Source text:
▼

Posted by Congxian Qiu <qc...@gmail.com>.

Hi

As Gordon said, the metadata will contain the ByteStreamStateHandle, when
writing out the ByteStreamStateHandle, will write out the handle name --
which is a path(as you saw). The ByteStreamStateHandle will be created when
state size is small than `state.backend.fs.memory-threshold`(default is
1024).

If you want to verify this, you can ref the unit test
`CheckpointMetadataLoadingTest#testLoadAndValidateSavepoint` and load the
metadata, you can find out that there are many `ByteStreamStateHandle`, and
their names are the strings you saw in the metadata.

Best,
Congxian


Jacob Sevart <js...@uber.com> 于2020年3月6日周五 上午3:57写道：

> Thanks, I will monitor that thread.
>
> I'm having a hard time following the serialization code, but if you know
> anything about the layout, tell me if this makes sense. What I see in the
> hex editor is, first, many HDFS paths. Then gigabytes of unreadable data.
> Then finally another HDFS path at the end.
>
> If it is putting state in there, under normal circumstances, does it make
> sense that it would be interleaved with metadata? I would expect all the
> metadata to come first, and then state.
>
> Jacob
>
>
>
> Jacob
>
> On Thu, Mar 5, 2020 at 10:53 AM Kostas Kloudas <kk...@gmail.com> wrote:
>
>> Hi Jacob,
>>
>> As I said previously I am not 100% sure what can be causing this
>> behavior, but this is a related thread here:
>>
>> https://urldefense.proofpoint.com/v2/url?u=https-3A__lists.apache.org_thread.html_r3bfa2a3368a9c7850cba778e4decfe4f6dba9607f32addb69814f43d-2540-253Cuser.flink.apache.org-253E&d=DwIBaQ&c=r2dcLCtU9q6n0vrtnDw9vg&r=lTq5mEceM-U-tVfWzKBngg&m=awEv6FqKY6dZ8NIA4KEFc_qQ6aadR_jTAWnO17wtAus&s=P3Xd0IFKJTDIG2MMeP-hOSfY4ohoCEUMQEJhvGecSlI&e=
>>
>> Which you can re-post your problem and monitor for answers.

▲

Information shown:
▼

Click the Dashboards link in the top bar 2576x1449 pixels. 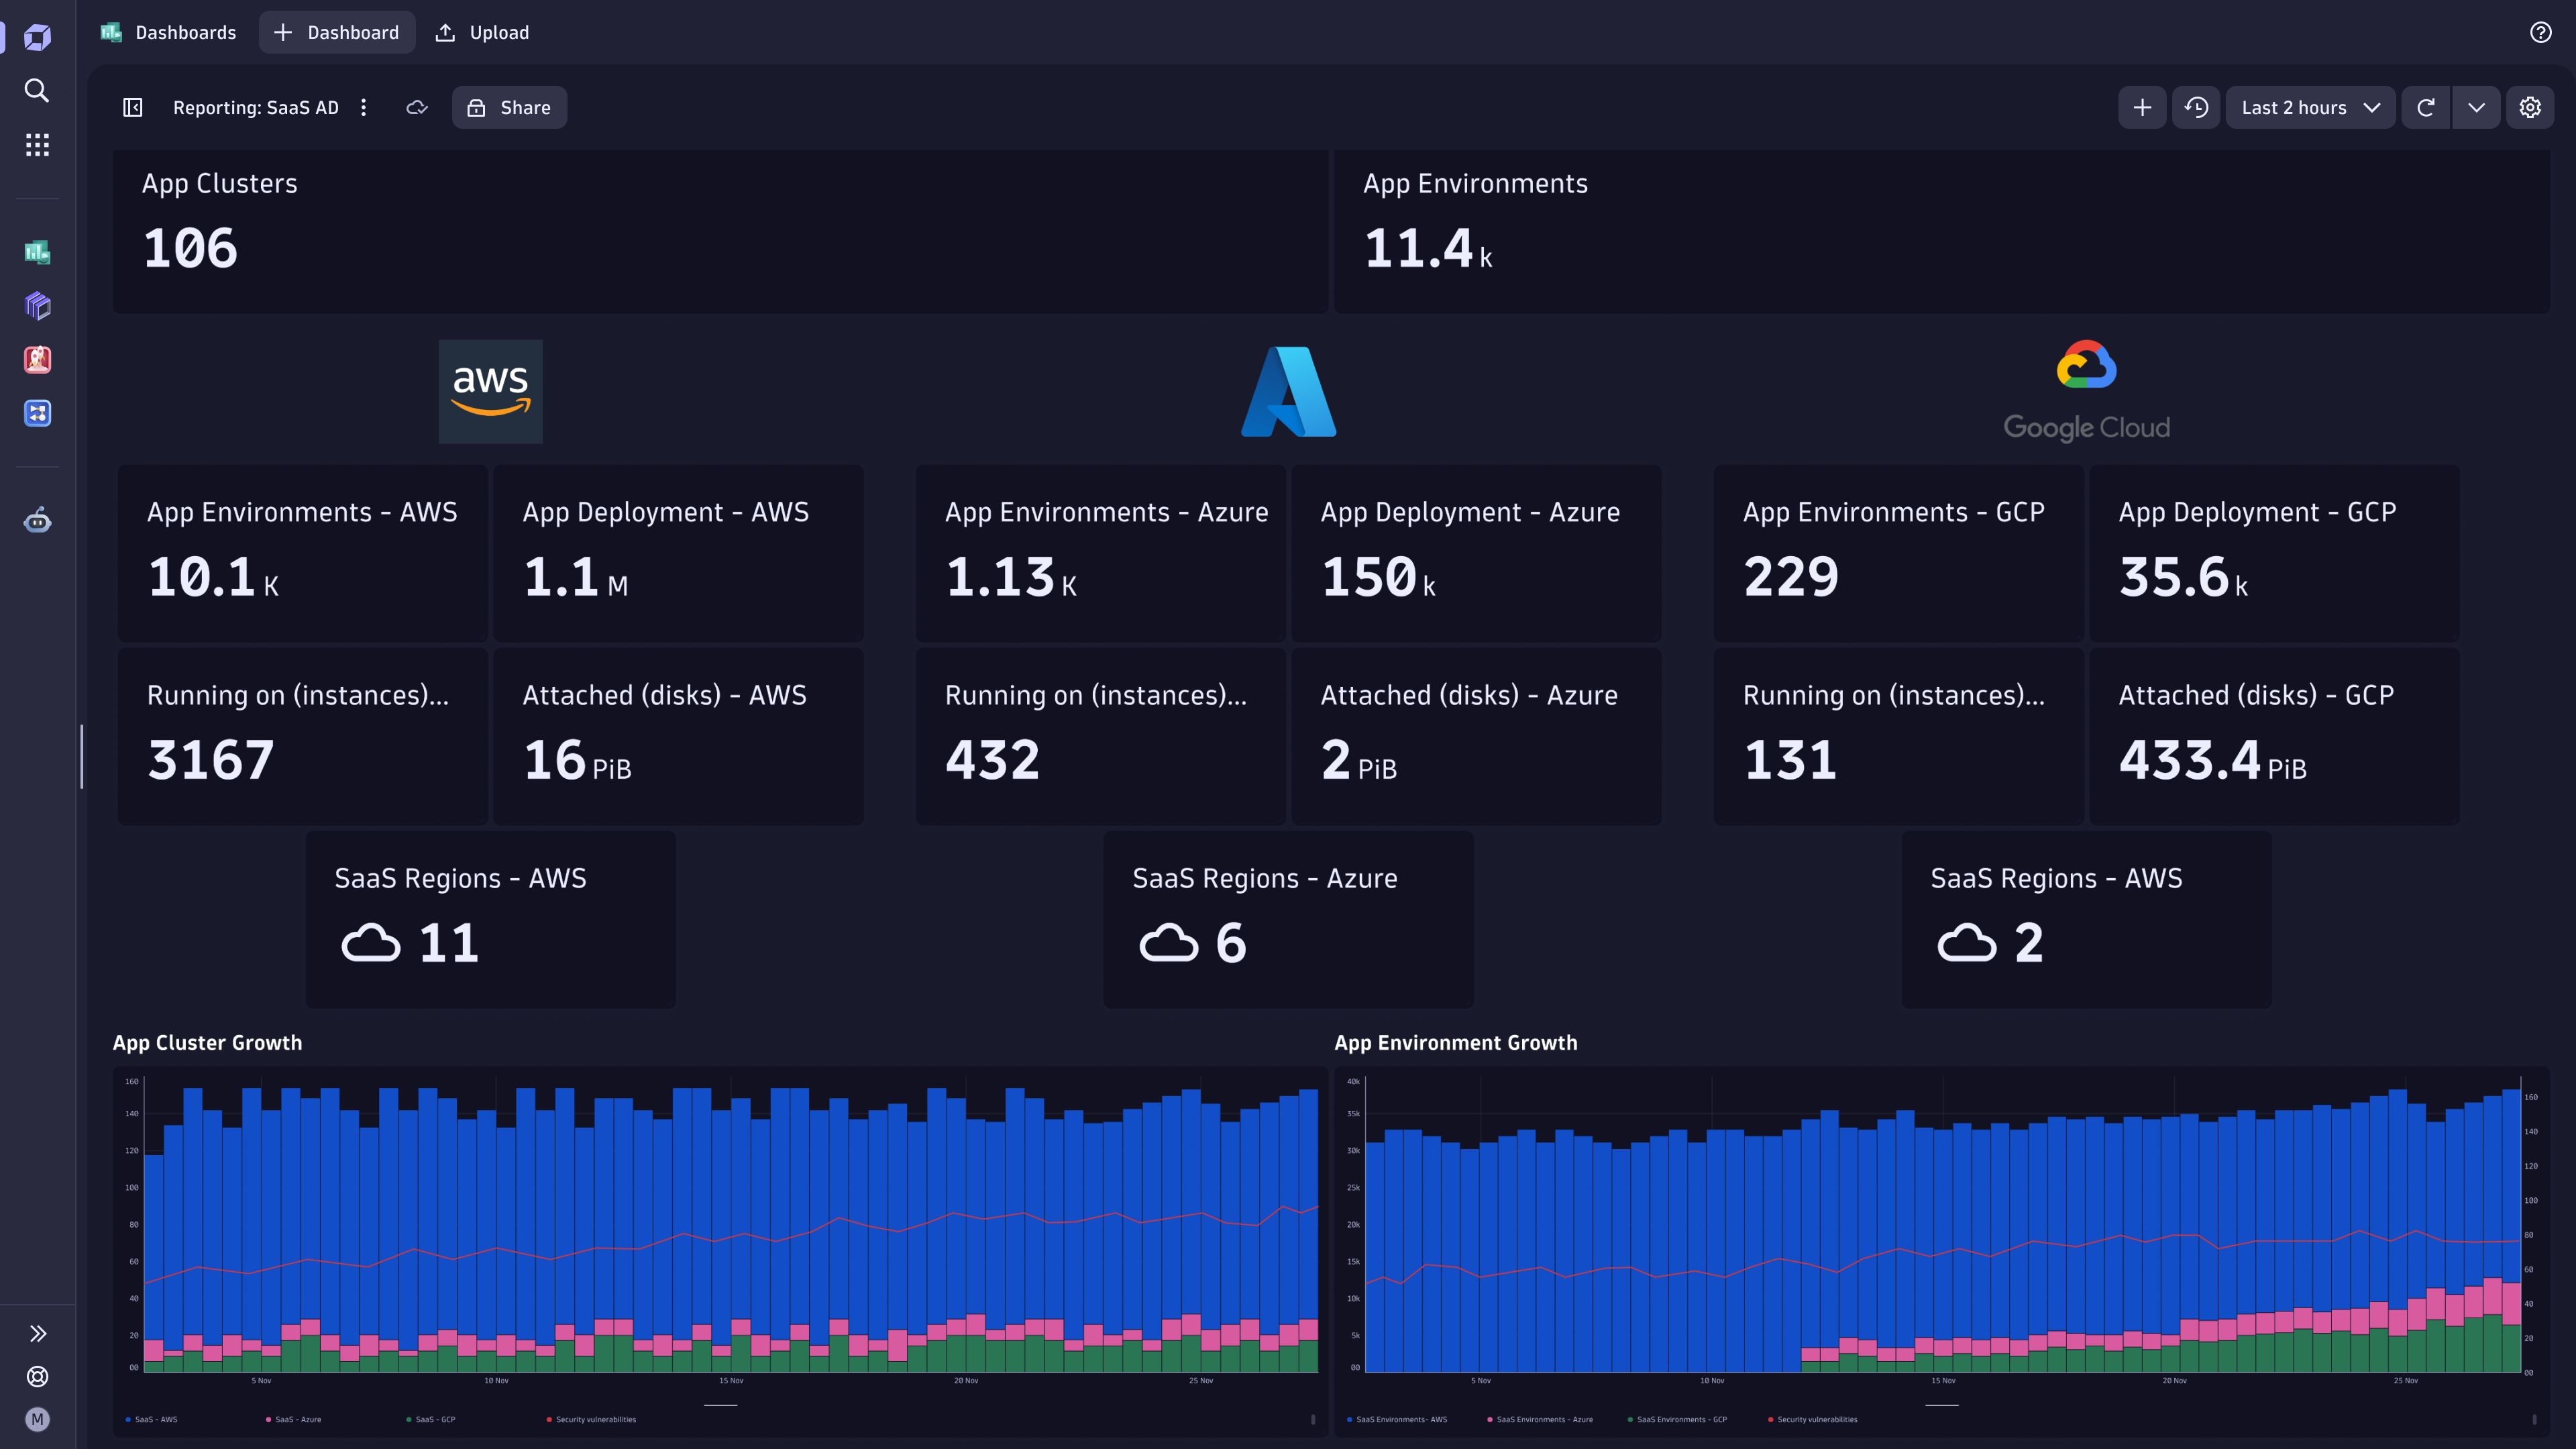point(185,32)
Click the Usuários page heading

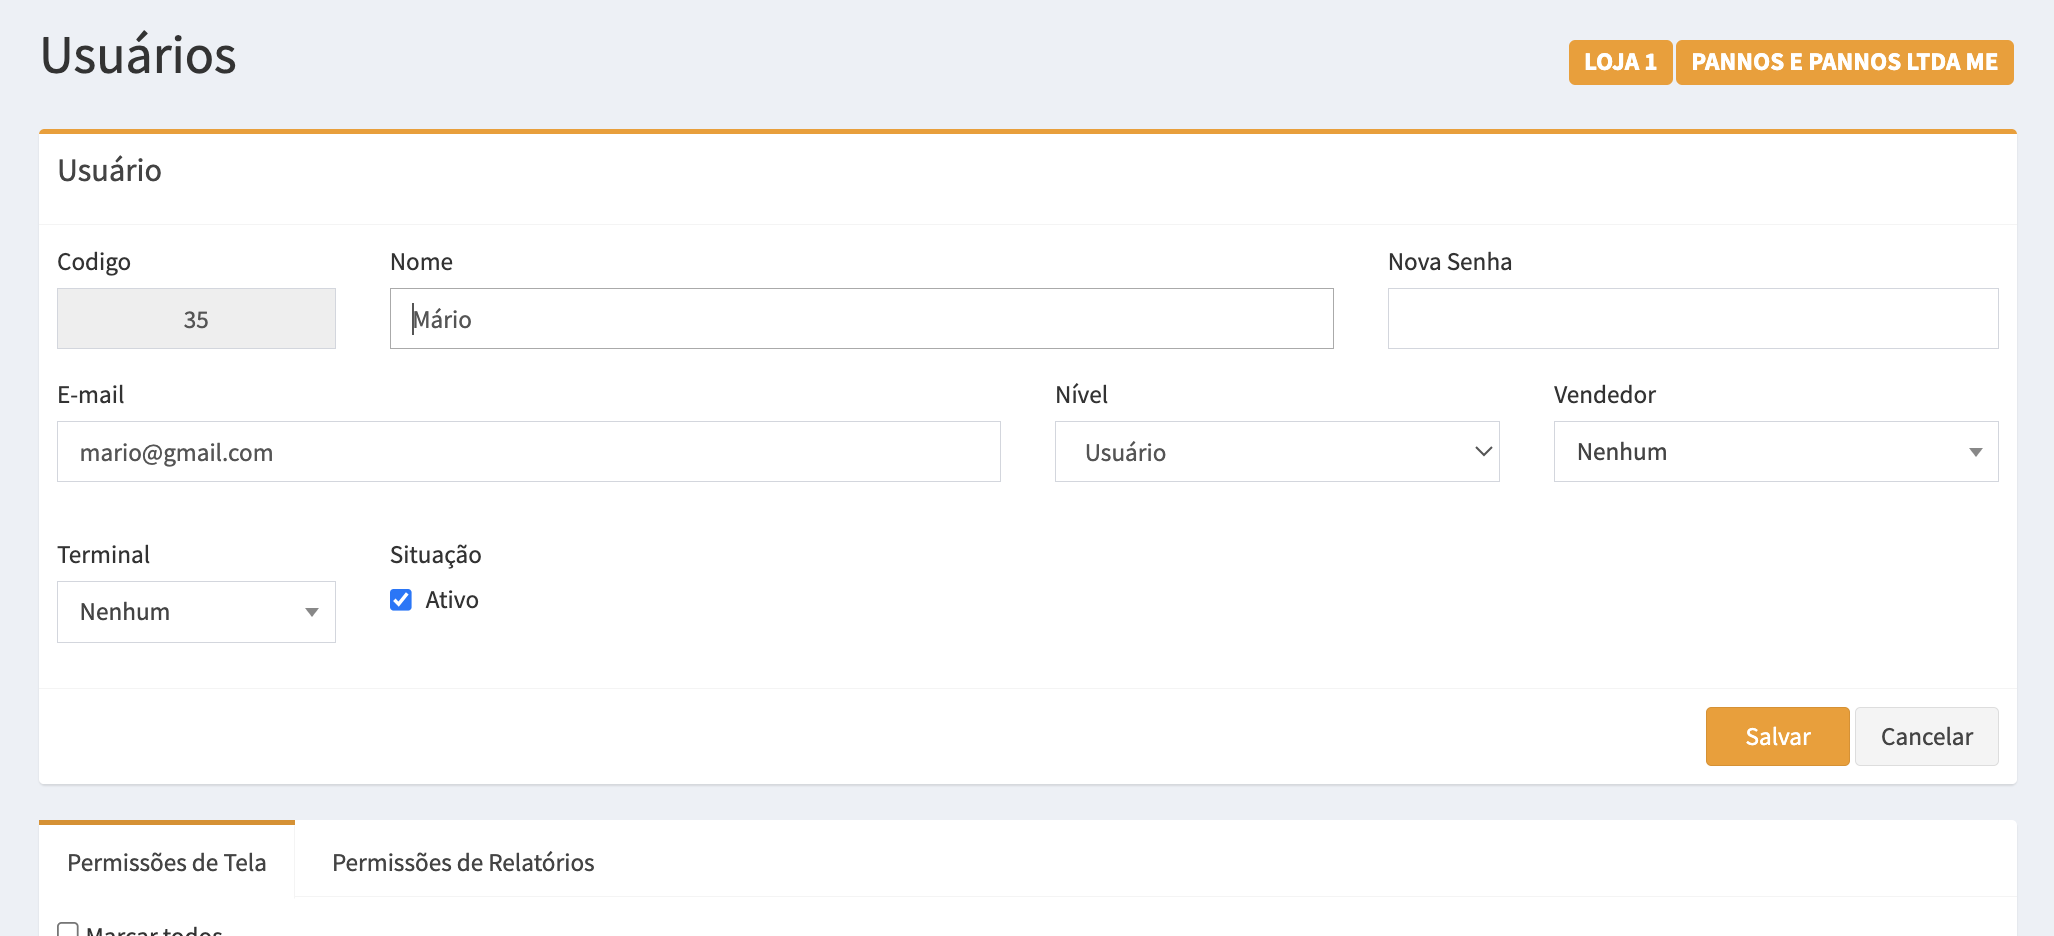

▲

Challenges:
1. From the Flink checkpoint metadata thread, write out the passage from "If you want" to "in the metadata.".
2. Continue the Flink checkpoint metadata thread from the point where it stops.

Results of the tasks:
1.
If you want to verify this, you can ref the unit test
`CheckpointMetadataLoadingTest#testLoadAndValidateSavepoint` and load the
metadata, you can find out that there are many `ByteStreamStateHandle`, and
their names are the strings you saw in the metadata.

2.
>>
>> Cheers,
>> Kostas
>>
>> On Wed, Mar 4, 2020 at 7:02 PM Jacob Sevart <js...@uber.com> wrote:
>> >
>> > Kostas and Gordon,
>> >
>> > Thanks for the suggestions! I'm on RocksDB. We don't have that setting
>> configured so it should be at the default 1024b. This is the full "state.*"
>> section showing in the JobManager UI.
>> >
>> >
>> >
>> > Jacob
>> >
>> > On Wed, Mar 4, 2020 at 2:45 AM Tzu-Li (Gordon) Tai <tz...@apache.org>
>> wrote:
>> >>
>> >> Hi Jacob,
>> >>
>> >> Apart from what Klou already mentioned, one slightly possible reason:
>> >>
>> >> If you are using the FsStateBackend, it is also possible that your
>> state is small enough to be considered to be stored inline within the
>> metadata file.
>> >> That is governed by the "state.backend.fs.memory-threshold"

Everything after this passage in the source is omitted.